4. Bad News, Challenges, or Points of Concern
- Comp Sales Softening: Both brands experienced a decline in comp sales in Q4, particularly in December, attributed to a challenging consumer environment.
- Franchise Revenue Declines: Franchise revenues decreased due to restaurant takebacks and closures, impacting overall revenue growth.
- Operating Cash Flow: Lower than expected due to timing issues with interest payments and higher remodel incentives.
- Commodity Costs: Rising commodity costs, particularly for IHOP, which saw a 6.4% inflation rate, could pressure margins moving forward.
5. Notable Q&A Insights
- Consumer Behavior: Management noted a shift towards higher-income guests while maintaining stable performance across other income cohorts. Value and overall guest experience ("vibe") remain critical.

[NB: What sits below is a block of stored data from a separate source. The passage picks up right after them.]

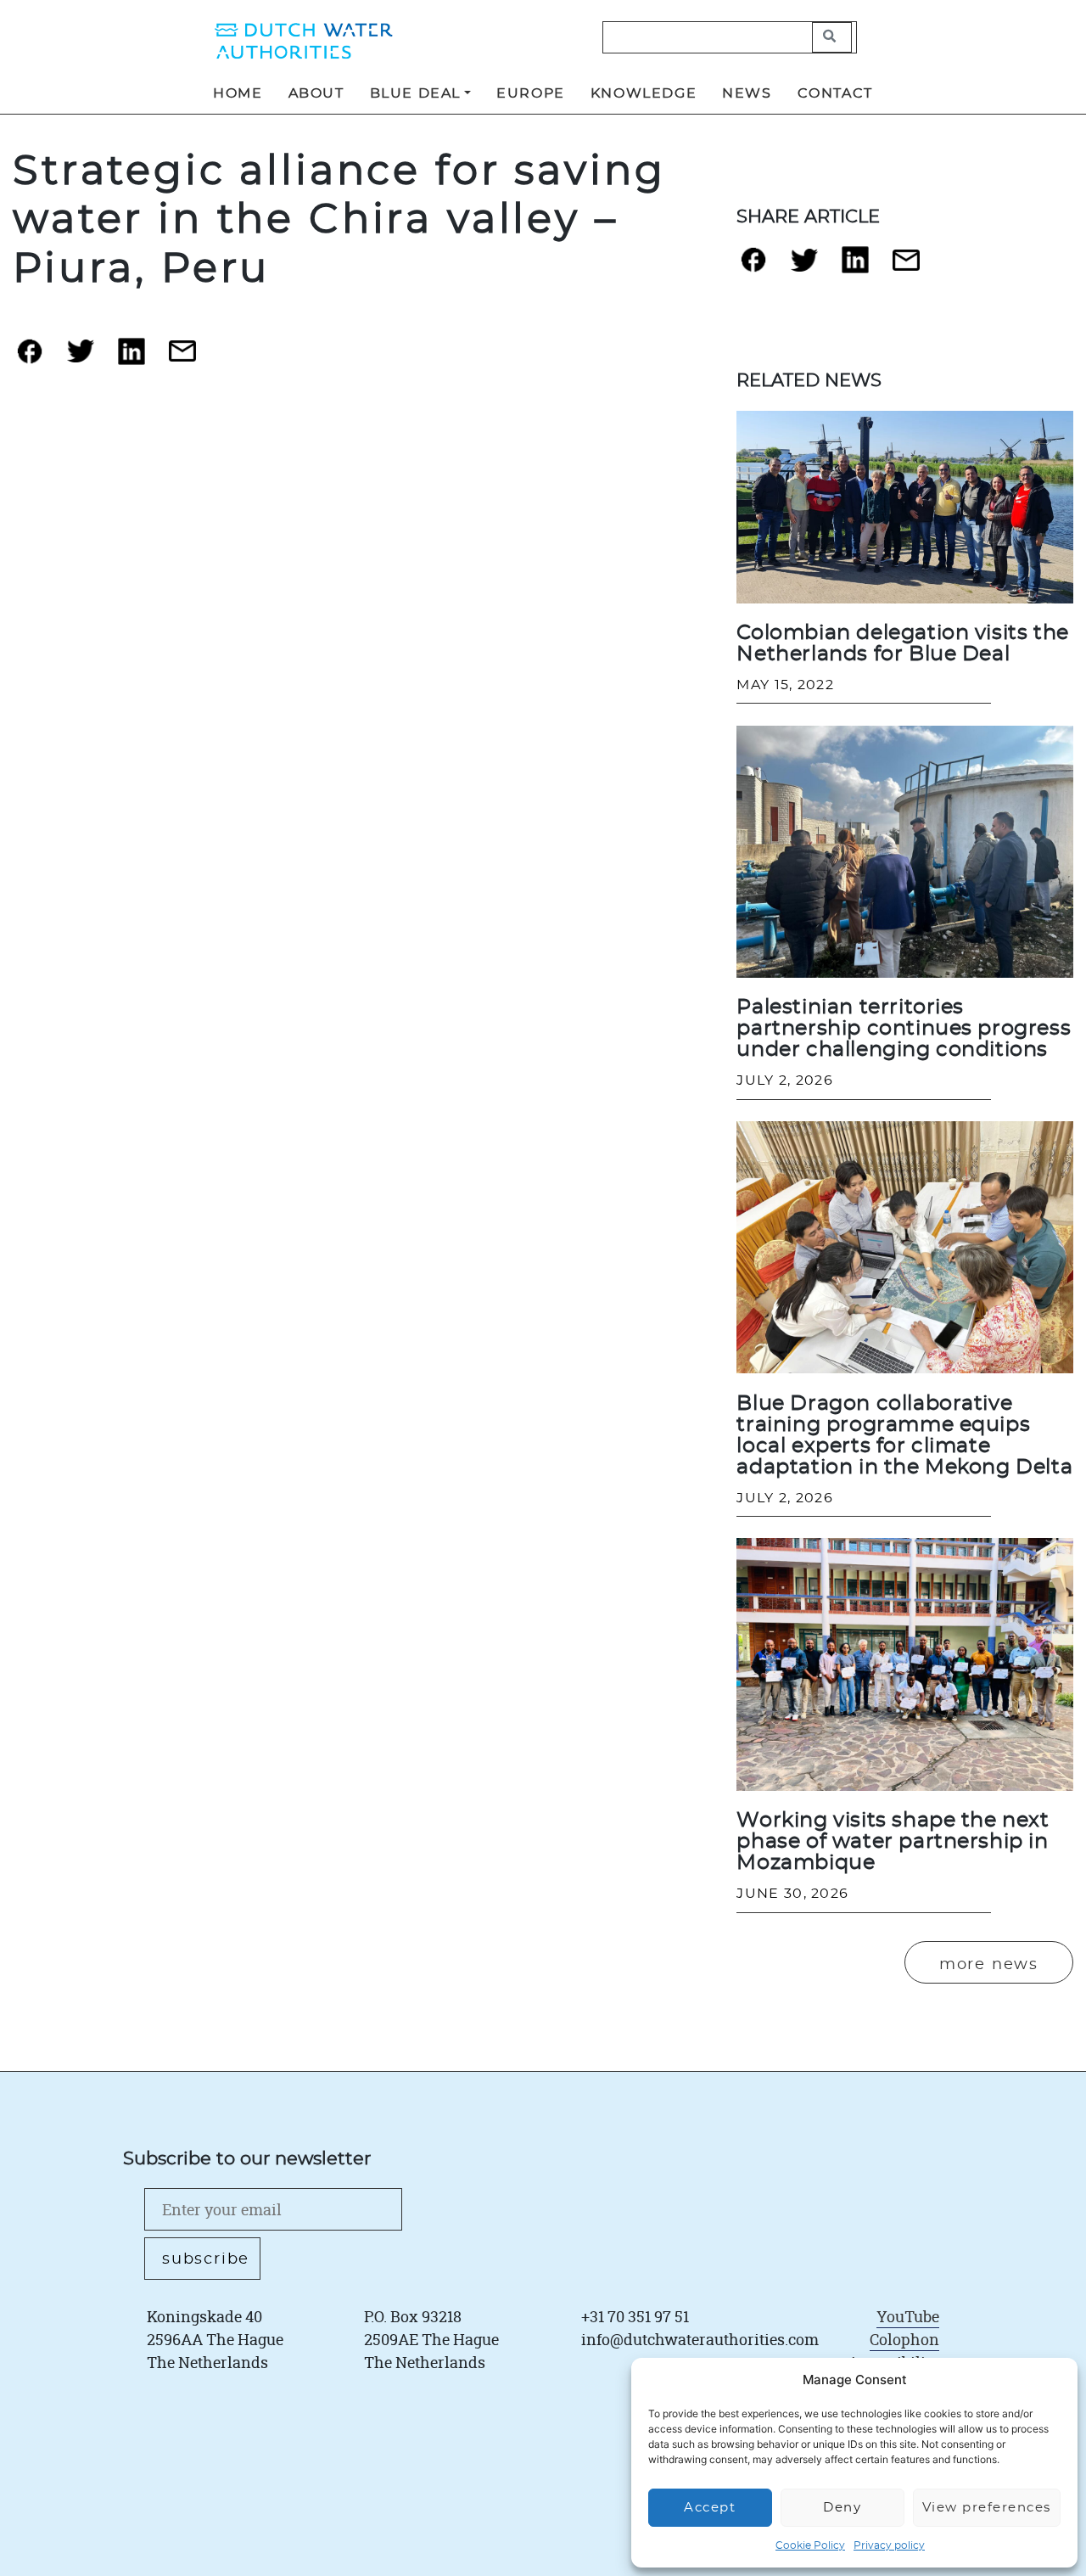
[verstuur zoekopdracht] (832, 37)
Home (237, 93)
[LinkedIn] (131, 358)
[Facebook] (30, 358)
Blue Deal (415, 93)
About (316, 93)
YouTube (907, 2316)
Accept (710, 2507)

- Traffic and Check Dynamics: Q4 traffic was up for IHOP but down for Applebee's, with check sizes generally increasing for Applebee's.
- Share Repurchase Plans: Management indicated a commitment to continue share buybacks, viewing the current stock price as undervalued.
- Operational Focus: Both brands will emphasize fewer promotions with longer durations to stabilize sales and enhance guest engagement.
Overall, Dine Brands showed improvement in 2025 compared to 2024, with strategic initiatives aimed at enhancing guest experience and operational efficiency. However, challenges remain in comp sales and rising costs, necessitating careful monitoring as they move into 2026.